The enigma that is French rugby
has become too hard to crack in the past few years. In 2011, the national team were fed to the dogs for their below average performances in the World Cup in New Zealand, which included a pool stage where they staggered to victories over Japan and Canada, before a crushing defeat to the All Blacks. An expected heavy victory was needed over Tonga to progress to the finals, however, Les Bleus were beaten, and sneaked through on bonus points. Almost immediately, however, they managed to beat the English, before scraping past Wales to reach the final. They were dubbed, ‘the worst team to ever reach a World Cup final’, and a repeat of their pool stage match against the hosts, New Zealand, was the predicted outcome. Yet, the French replied with an outstanding performance, with their experienced and classy players leading the troops. They were pipped 8-7, and restored some of the pride lost in recent matches. Since that admirable performance, they have been once more, erratic. Changes in staff, and more importantly, drastic movement in positions have meant France are not performing at their highest level. A Grand Slam in 2010 has not been repeated, and they also received their first Six Nations ‘Wooden Spoon’ in 2013 since the invention of the competition 13 years previous. A lack of consistency has been missing for the national side, yet, on the opposite end of the spectrum has been French clubs. Since 2010, 7 clubs have contested European Cup finals, which includes the up & coming final between Toulon and Clermont at Twickenham. With the club sides performing so well, it begs the question, what is going on in the national set-up?

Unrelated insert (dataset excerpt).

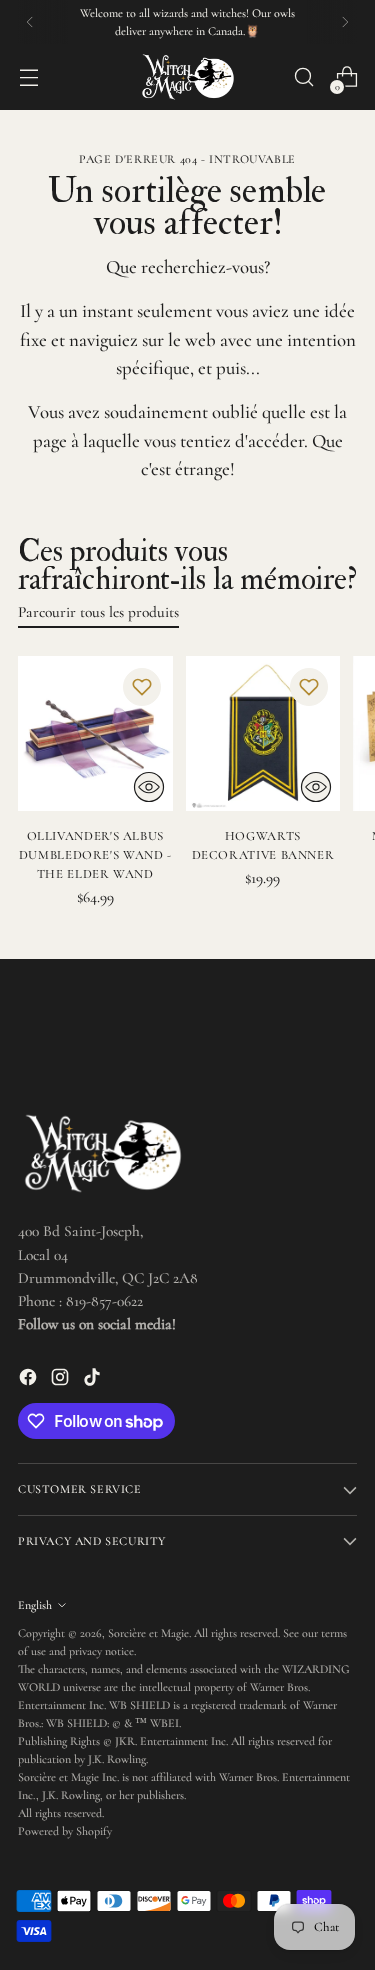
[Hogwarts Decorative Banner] (263, 733)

One place to start would be the style of play. The optimistic, free-flowing French, ‘champagne rugby’, as in the above video and loved worldwide, has gone AWOL, and current players such as Wesley Fofana, Yoann Huget and Gael Fickou who have grown up watching legends such as Phillipe Sella, Serge Blanco and Yannick Jauzion seemed to be caged from displaying their divine creativity on the international stage. We have tasted glimpses of this brilliance, but it never seems enough. The French had a natural gift in which they could turn-on their attacking prowess whenever they liked, and from wherever they liked. But of recent, the only words that come to mind when watching the French are slow, labored and brutally boring, which of course doesn’t reflect what we witnessed in the incredible game against England last month. One prime example of someone performing to their highest ability at club level, but not reaching high standards in International tests is Wesley Fofana. The centre failed to score in the Six Nations, and compared to his first season with the national squad, has been extremely quiet. His club side, Clermont Auvergne, however, are second by 3 points in the Top 14, and will contest the previously mentioned Champions Cup final with top of the league table side, Toulon. Fofana has been one of the reasons Clermont are in these positions, with an array of chances created, as well as a handful of tries. So it must surely be a coaching problem then?

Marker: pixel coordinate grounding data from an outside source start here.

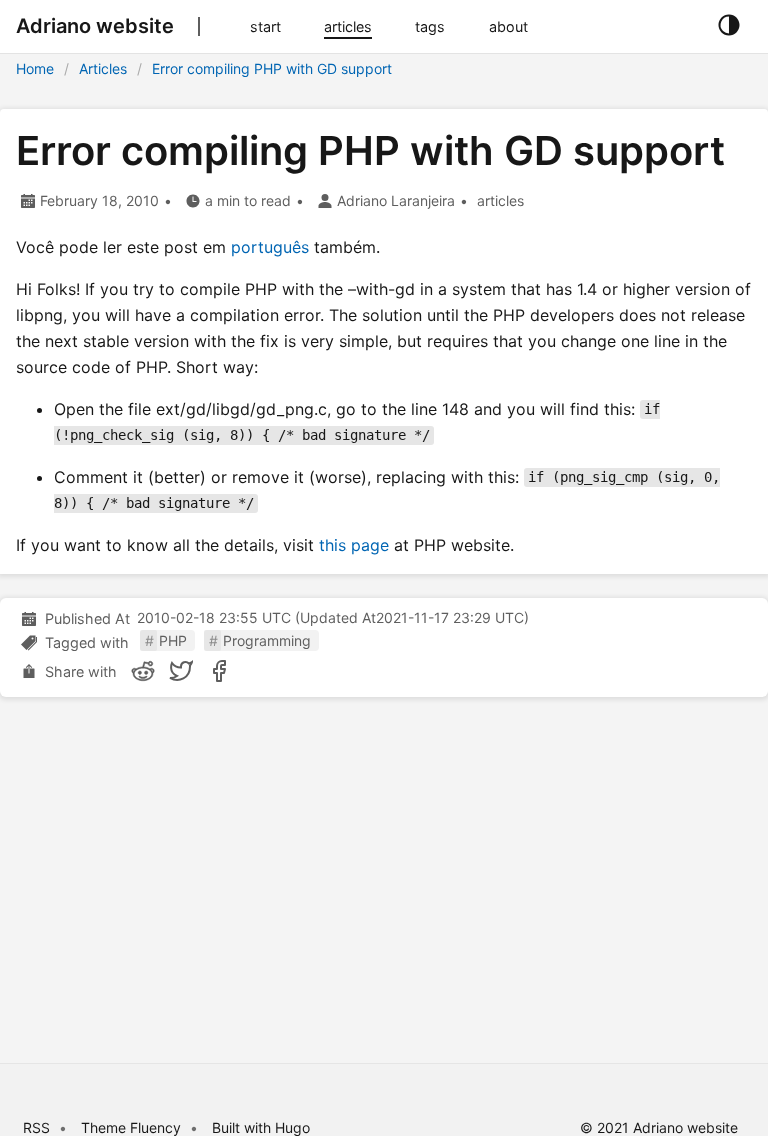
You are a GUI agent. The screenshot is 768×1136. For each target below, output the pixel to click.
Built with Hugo (261, 1127)
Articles (103, 68)
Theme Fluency (133, 1127)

Phillipe Saint-Andre currently fills the national head coach position, and he has certainly had his critics. He is yet to find his first-choice half-backs which has meant a constant change, disrupting the whole team. He has launched a public attack of words about his players, and from an outside point of view, lacks passion. Perhaps his player management isn’t as up to scratch as one would hope, or maybe it is just a poor choice in tactics, either way, he isn’t getting the best out of his star players. You can only imagine the French fans will fear their chances in the up-and-coming World Cup in England, and with reports that the French Federation of Rugby have already picked their successor to Saint-Andre, the pressure will be building. Surely the coming months are the time for him to finally settle on his starting team and give the team the selection consistency they need to build confidence in each other?
To the naked eye the club game in France looks to be in rude health, with the nation’s clubs constantly at the top of the European pile. However the lack of salary cap as present in the English Premiership still sees a constant stream of the world’s best talent flowing to French shores, with the promise of making the big bucks and an improved overall lifestyle the main draws.

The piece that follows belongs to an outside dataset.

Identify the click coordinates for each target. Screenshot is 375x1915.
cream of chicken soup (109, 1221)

It is difficult to say, ‘how can Toulon be so successful, yet France can’t?’ As you only have to look at the Champions Cup reigning champions’ squad, which includes non-French talent such as Bryan Habana, Leigh Halfpenny and Chris Masoe, to name a few. Still, In Toulon’s semi-final in Marseilles against Leinster, five French internationalists started, and seven did the same for Clermont Auvergne in their game against Saracens in St. Etienne. So there are clearly plenty of international players performing and succeeding at the highest level, it just has to be transferred in to the national stage, and consistently. Until then, all we can do as either be pleasantly surprised, or annoyingly disappointed with the French side, emotions I’m sure a lot of neutral spectators experienced in the Six Nations.